En el plano político, la situación ha cambiado drásticamente en los últimos años. Nadie se hubiera imaginado que, frente al omnipotente Chávez en el 2012, un joven y esbelto personaje de oposición pudiera lograr un extraordinario 44.31% (a pesar de haber perdido las elecciones). Es más, nadie se hubiera imaginado que en las elecciones presidenciales del 2013, este mismo personaje llegaría a estar más cerca que nunca de Palacio de Miraflores. Sin embargo, una de las principales críticas del oficialismo a la oposición (encarnada en Capriles) es que es una aglomeración de personas con alianzas burguesas, carentes de un sólido programa de gobierno y con una somera ideología que se torna, muchas veces, incongruente. Efectivamente, hay algo de cierto en todo esto. La oposición, aún con un fuerte apoyo popular, ha ido modificando su discurso a lo largo del tiempo (orientándose hacia ideales y figuras muy próximas al chavismo) y convirtiéndose, así, en un partido no del todo programático, per sé, pero sí más atrápalo-todo (catch-all).

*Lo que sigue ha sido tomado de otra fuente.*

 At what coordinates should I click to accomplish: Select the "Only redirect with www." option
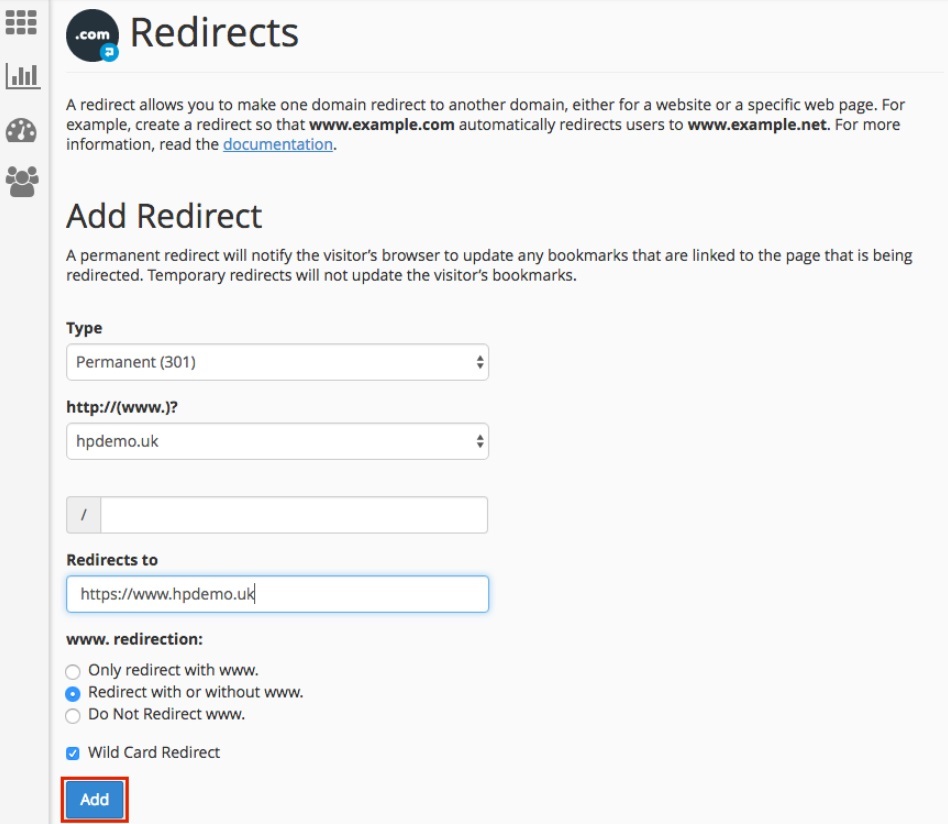pos(71,672)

El tema de negociación y búsqueda de consensos a este punto resulta aún más complicado. Tenemos, por un lado, un aparato estatal copado de individuos allegados al chavismo, pero, por otro, tenemos una oposición que, si bien no tiene presencia fuerte en instituciones gubernamentales claves, sigue consolidándose y ahora representa a casi la mitad de la población venezolana. Si las elecciones últimas son aceptadas a cabalidad, lo que tendremos en un futuro cercano será una convivencia para nada pacífica. Se calcula una fuerte fiscalización de las actividades de política interna y externa del oficialismo por parte de la oposición y que no se dude que a la mínima señal de algún movimiento turbio, el clima político se volverá bastante tenso. Nicolás Maduro, al menos en el discurso, ha cerrado toda posibilidad de negociar con intereses burgueses y clases capitalistas, dejando de lado así a un importante sector de la población. Mi reflexión con este punto es que, si buscamos gozar de una adecuada gobernabilidad, hay que saber negociar. Y negociar no solo con quienes más nos interesan, sino también con quienes menos nos agradan. Este es uno de los pilares de una democracia republicana: la búsqueda de consensos. A este nivel, debe quedar en claro que no abogo por la defensa de los intereses de las clases burguesas y capitalistas en Venezuela ni en ningún otro país; más solo considero necesaria la inclusión de todos y cada uno de los sectores sociales (como actores) que conforman una comunidad, con la simple y llana finalidad de evitar conflictos políticos y/o sociales que puedan poner en peligro la estabilidad democrática (si es que este fuera el régimen de gobierno).

Ahora, la negativa de ambos líderes (Capriles y Maduro) para buscar una solución concertada al problema electoral está llevando a Venezuela a un caos político y social que podría terminar en una guerra civil. El no reconocer los resultados e incitar a cacerolazos, por un lado, y la demora de la auditoría, el apresuramiento en el nombramiento de Maduro como presidente y el despliegue militar represivo, por otro, están causando una situación en la cual existe una potencial posibilidad de fuertes enfrentamientos sociales, derramamiento de sangre y crisis a nivel político. Para evitar este eventual suceso, considero pertinente que se agoten todos los recursos para establecer la legitimidad del proceso electoral del 14 de abril y del gobierno resultante. La paz y la seguridad del pueblo venezolano deben descansar en principios democráticos y transparentes establecidos por constitución y por normativa internacional.